Crypto trader Scient shared a comprehensive analysis of Bitcoin’s BTC/USD key levels and triggers for buying and selling, offering insights for both current holders and potential investors.

What Happened: His analysis includes:

  • A “Sell Zone” between $71,470 and $73,250
  • A “Range-Mid support/resistance” from $65,300 to $66,500
  • Two “Buy Zones” from $60,800 to $59,000 and $57,256 to $55,888, respectively.
  • A “One-Day Buyside Fair Value Gap (FVG)” between $62,250 and $60,050 and a “1D 200EMA support” at $58,807.

The trader noted that the ideal case scenario is squeezing into the sell zone followed by consolidation between the Sell Zone and Range-mid for a few weeks before breaking higher towards $100,000.

Benzinga Future of Digital Assets conference

Also Read: Shorting BTC Before Trump’s Bitcoin Conference Speech Is A Dangerous Game: 10x Research

Why It Matters: Scient’s analysis provides a detailed roadmap for Bitcoin investors. The analysis suggests that if Bitcoin consolidates above the mid-range support/resistance level, there is a higher chance of a squeeze towards all-time high levels. However, if Bitcoin starts closing below the range-mid S/R zone, it may offer an opportunity to buy at a lower price.

Scient also point out that if Bitcoin reaches the “Sell Zone,” it is likely to face significant sell pressure without an immediate break to a new all-time high.

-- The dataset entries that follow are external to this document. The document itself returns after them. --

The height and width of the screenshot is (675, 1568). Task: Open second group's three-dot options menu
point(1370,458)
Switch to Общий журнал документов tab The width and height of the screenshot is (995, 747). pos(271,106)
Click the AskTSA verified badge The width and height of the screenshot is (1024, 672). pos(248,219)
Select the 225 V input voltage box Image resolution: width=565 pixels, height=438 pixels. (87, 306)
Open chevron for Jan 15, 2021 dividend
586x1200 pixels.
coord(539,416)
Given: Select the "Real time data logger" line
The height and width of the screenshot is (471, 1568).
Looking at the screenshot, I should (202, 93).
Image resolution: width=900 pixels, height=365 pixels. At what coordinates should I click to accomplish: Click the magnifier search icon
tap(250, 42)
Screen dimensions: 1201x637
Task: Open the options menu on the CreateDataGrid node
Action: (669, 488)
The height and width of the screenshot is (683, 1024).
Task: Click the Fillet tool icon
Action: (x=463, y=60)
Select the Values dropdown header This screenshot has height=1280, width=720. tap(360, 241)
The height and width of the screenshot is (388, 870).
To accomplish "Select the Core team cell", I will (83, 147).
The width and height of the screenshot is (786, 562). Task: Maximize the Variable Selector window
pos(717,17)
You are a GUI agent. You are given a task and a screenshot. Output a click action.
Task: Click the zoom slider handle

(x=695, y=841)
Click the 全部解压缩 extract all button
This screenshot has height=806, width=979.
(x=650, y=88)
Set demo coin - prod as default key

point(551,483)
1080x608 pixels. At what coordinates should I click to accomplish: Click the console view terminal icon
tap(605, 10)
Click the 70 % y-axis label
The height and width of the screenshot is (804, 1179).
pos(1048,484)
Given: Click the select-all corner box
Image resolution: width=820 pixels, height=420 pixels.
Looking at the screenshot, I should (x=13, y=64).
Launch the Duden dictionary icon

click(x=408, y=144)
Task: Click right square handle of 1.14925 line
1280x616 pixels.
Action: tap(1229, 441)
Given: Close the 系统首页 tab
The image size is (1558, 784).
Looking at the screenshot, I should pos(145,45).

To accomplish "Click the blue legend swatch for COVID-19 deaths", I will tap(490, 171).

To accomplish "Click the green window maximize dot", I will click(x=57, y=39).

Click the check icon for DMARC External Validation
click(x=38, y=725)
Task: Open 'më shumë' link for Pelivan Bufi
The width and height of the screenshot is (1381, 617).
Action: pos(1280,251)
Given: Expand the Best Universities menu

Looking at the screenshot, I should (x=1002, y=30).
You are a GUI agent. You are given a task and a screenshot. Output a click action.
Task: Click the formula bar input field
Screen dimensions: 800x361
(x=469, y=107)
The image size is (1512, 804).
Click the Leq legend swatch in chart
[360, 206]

This could be a good area for investors to make a profit or go short.

On the other hand, if Bitcoin falls below “Buy Zone 1,” it may reach “Buy Zone 2,” which Scient describes as a “must-hold area” due to its significance as the macro diagonal trend support from 2019.

While Scient leans more towards a bullish outlook considering the market strength, he emphasizes the importance of having a plan for either case and the triggers to play in these scenarios.

What’s Next: The influence of Bitcoin as an institutional asset class is expected to be thoroughly explored at Benzinga’s upcoming Future of Digital Assets event on Nov. 19.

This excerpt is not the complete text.